Il est regrettable que le projet annuel de performances de la mission « Écologie, développement et mobilité durables » annexé au projet de loi de finances pour 2016 ne contienne aucun développement relatifs aux projets financés par cette enveloppe, ce qui permettrait au Parlement d'assurer un suivi des actions menées et de disposer d'une vision globale des financements dédiés à la transition énergétique et écologique .

De surcroît, comme votre rapporteur spécial l'avait déjà souligné dans le cadre de l'examen du projet de loi sur la transition énergétique pour la croissance verte, « des incertitudes demeurent sur l'articulation des rôles respectifs de l'État et de la CDC, ainsi que sur le circuit de financement des fonds » 19 ( * ) , caractérisé par une certaine opacité .

En effet, l'abondement des fonds « n'apparaîtrait pas comme des dépenses de l'État puisqu'il serait financé par le biais d'un moindre versement de dividendes de la CDC à celui-ci. Ce procédé peut poser question du point de vue de la transparence budgétaire, du respect de la norme de dépense et du principe d'universalité budgétaire qui prohibe, sauf procédures particulières, la contraction des recettes et des dépenses » 20 ( * ) .

C. LES AUTRES MOYENS EXTRA-BUDGÉTAIRES

De façon plus large, la transition écologique et énergétique bénéficie de plusieurs autres types de moyens extrabudgétaires : les programmes d'investissements d'avenir, les certificats d'économies d'énergie (CEE), et la contribution au service public de l'électricité (CSPE).

1. Les programmes d'investissement d'avenir (PIA)

D'après le secrétaire général du ministère de l'écologie, du développement durable et de l'énergie, 11,4 milliards d'euros sont dédiés au financement de la transition écologique et énergétique au titre des programmes d'investissement d'avenir (PIA 1 et PIA 2).

# PROBLÈME ÉCRIT 1:
Recopiez mot pour mot le passage du texte sur le financement de la transition écologique qui commence par « De façon plus » et se termine par « de l'électricité (CSPE). ».

# DONNÉES À UTILISER:
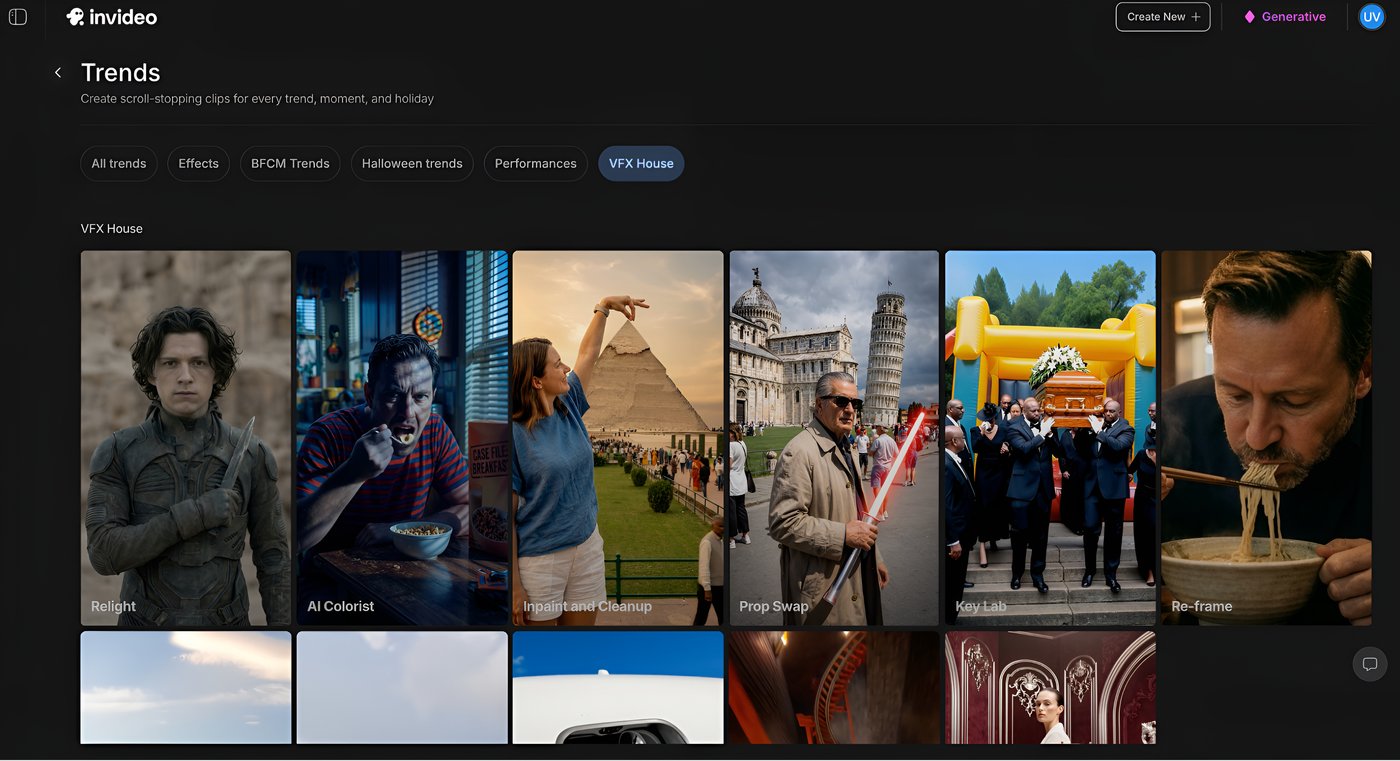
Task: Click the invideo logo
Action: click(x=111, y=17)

---

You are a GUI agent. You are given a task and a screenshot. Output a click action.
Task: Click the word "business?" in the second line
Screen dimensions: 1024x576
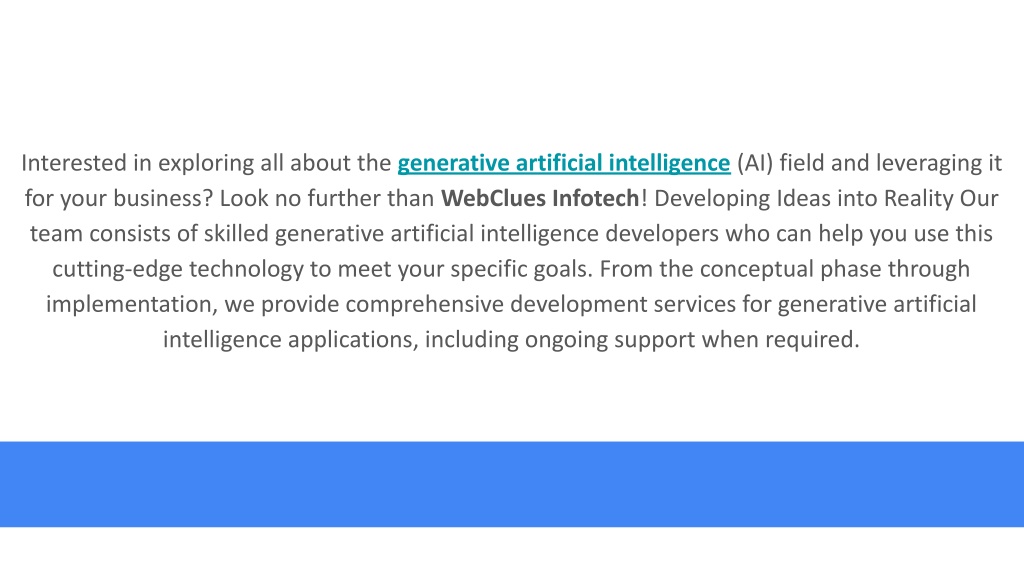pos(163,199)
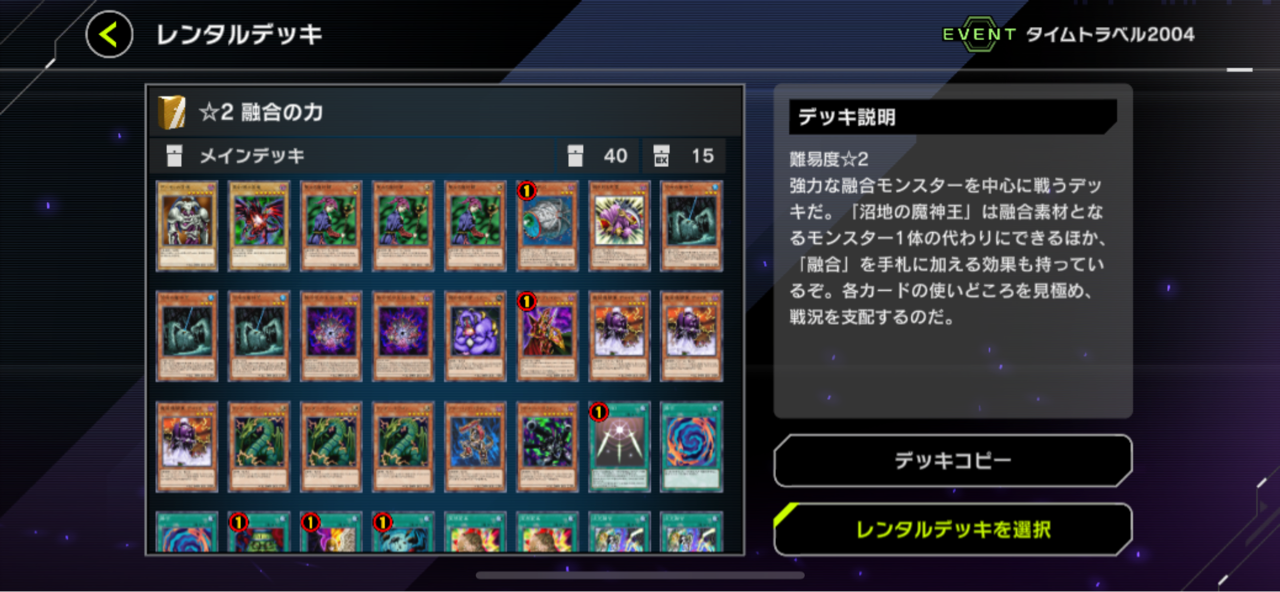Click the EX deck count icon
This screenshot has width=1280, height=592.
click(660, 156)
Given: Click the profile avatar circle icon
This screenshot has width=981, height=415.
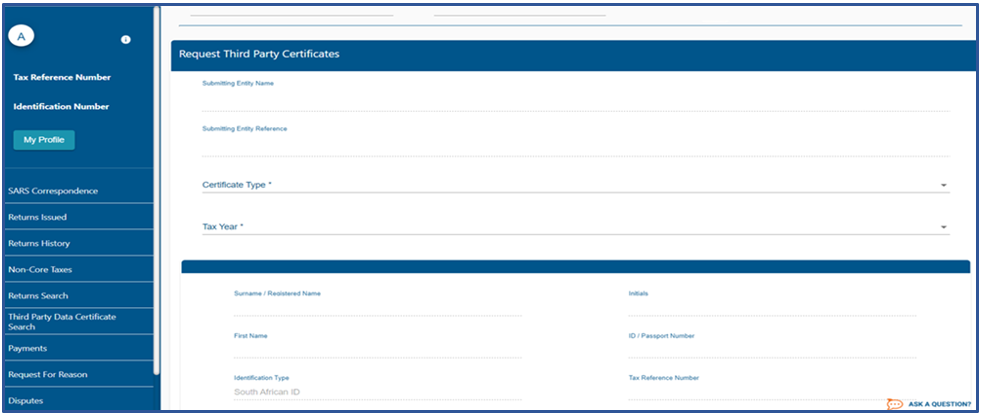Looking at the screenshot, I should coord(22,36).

# PROBLÈME ÉCRIT 2:
Dans les données, citez telles quelles les lignes qui vont de celle contenant « You are a GUI » à celle contenant « click(660, 156) », ces deux lignes comprises. Laissez les images de côté dans votre réponse.

# RÉPONSE COMPLÈTE 1:
De façon plus large, la transition écologique et énergétique bénéficie de plusieurs autres types de moyens extrabudgétaires : les programmes d'investissements d'avenir, les certificats d'économies d'énergie (CEE), et la contribution au service public de l'électricité (CSPE).

# RÉPONSE COMPLÈTE 2:
You are a GUI agent. You are given a task and a screenshot. Output a click action.
Task: Click the word "business?" in the second line
Screen dimensions: 1024x576
pos(163,199)
Click the EX deck count icon
This screenshot has width=1280, height=592.
click(660, 156)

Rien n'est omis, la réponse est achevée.